Zhou Wei-Xun, Wu Xian-Rui, Bennett Ana E, Shen Bo
*Department of Pathology, Peking Union Medical College Hospital, Chinese Academy of Medical Sciences, Beijing, China Departments of †Anatomic Pathology ‡Colorectal Surgery §Gastroenterology/Hepatology, The Cleveland Clinic Foundation, Cleveland, OH.
J Clin Gastroenterol. 2014 Apr;48(4):336-42. doi: 10.1097/MCG.0b013e3182a9be10.

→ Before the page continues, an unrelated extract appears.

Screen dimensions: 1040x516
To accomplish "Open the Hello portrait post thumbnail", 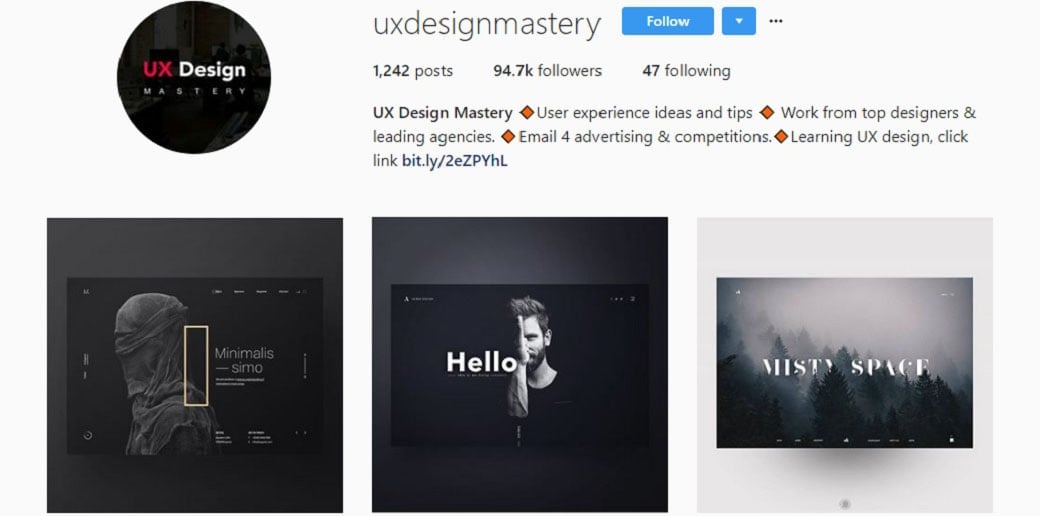I will click(520, 365).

Patients with iron overload frequently complained of upper gastrointestinal (GI) symptoms. This study aimed to systemically evaluate the association between hereditary hemochromatosis (HH) and gut inflammation.
HH patients were identified using the ICD-9 codes. Inclusion criteria were patients with primary HH who had esophagogastroduodenoscopy (EGD) and/or colonoscopy with GI biopsies (N=39). Patients undergoing EGD with duodenal biopsy for the indication of "rule out celiac disease" were included in the control group (N=40). GI biopsy specimens were rereviewed and scored.

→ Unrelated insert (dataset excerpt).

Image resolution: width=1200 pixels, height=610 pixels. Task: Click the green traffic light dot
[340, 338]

Of the 39 patients with genetically confirmed primary HH in the study group, 28 (71.8%) had liver biopsy and 25 (89.3%) of them showed iron deposition. Twenty-five patients (64.1%) had EGD and 23 (59.0%) had colonoscopy. Histologic inflammation was identified in the esophagus in 2 patients (8.0%), stomach in 11 (44.0%), duodenum in 2 (8.7%), and colon in 3 (13.0%). Duodenal biopsy specimen was available for rereview in 16 patients (41.0%). Patient demographics were comparable between the 16 cases in the study group and the 40 cases in the control group. On histology, the frequency of intraepithelial lymphocytosis of small intestine was 25.5% in the HH cases versus 2.5% in controls (P=0.020). HH patients also had a greater proportion of intraepithelial neutrophil infiltration (31.2% vs. 2.5%, P=0.006) and lamina propria lymphocyte infiltration (31.2% vs. 0%, P=0.001) than controls.
GI inflammation was common in HH patients, which from the different perspective, supports the notion that iron overload may lead to GI inflammation.
铁过载患者经常抱怨有上消化道(GI)症状。本研究旨在系统评估遗传性血色素沉着症(HH)与肠道炎症之间的关联。
使用国际疾病分类第九版(ICD-9)编码识别HH患者。纳入标准为患有原发性HH且接受了食管胃十二指肠镜检查(EGD)和/或结肠镜检查并取了胃肠道活检组织的患者(N = 39)。因“排除乳糜泻”指征而接受十二指肠活检的EGD患者被纳入对照组(N = 40)。对胃肠道活检标本进行重新评估并评分。
研究组中39例经基因确诊的原发性HH患者,28例(71.8%)进行了肝脏活检,其中25例(89.3%)显示有铁沉积。25例(64.1%)患者接受了EGD检查,23例(59.0%)接受了结肠镜检查。2例(8.0%)患者食管出现组织学炎症,11例(44.0%)胃部出现炎症,2例(8.7%)十二指肠出现炎症,3例(13.0%)结肠出现炎症。16例患者(41.0%)的十二指肠活检标本可供重新评估。研究组的16例患者与对照组的40例患者在人口统计学特征上具有可比性。组织学检查显示,HH患者小肠上皮内淋巴细胞增多症的发生率为25.5%,而对照组为2.5%(P = 0.020)。HH患者上皮内中性粒细胞浸润比例(31.2%对2.5%,P = 0.006)和固有层淋巴细胞浸润比例(31.2%对0%,P = 0.001)也高于对照组。
HH患者中胃肠道炎症很常见,这从不同角度支持了铁过载可能导致胃肠道炎症这一观点。